PROBLEM DETAILS
Copy every line of the records below, word for word and in the same order.

-- START OF SOURCE RECORDS --

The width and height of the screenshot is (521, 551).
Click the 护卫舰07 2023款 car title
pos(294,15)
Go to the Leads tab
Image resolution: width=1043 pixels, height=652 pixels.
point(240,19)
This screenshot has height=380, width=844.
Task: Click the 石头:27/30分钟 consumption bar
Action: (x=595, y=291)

-- END OF SOURCE RECORDS --

EXERCISE RESULT
The width and height of the screenshot is (521, 551).
Click the 护卫舰07 2023款 car title
pos(294,15)
Go to the Leads tab
Image resolution: width=1043 pixels, height=652 pixels.
point(240,19)
This screenshot has height=380, width=844.
Task: Click the 石头:27/30分钟 consumption bar
Action: (x=595, y=291)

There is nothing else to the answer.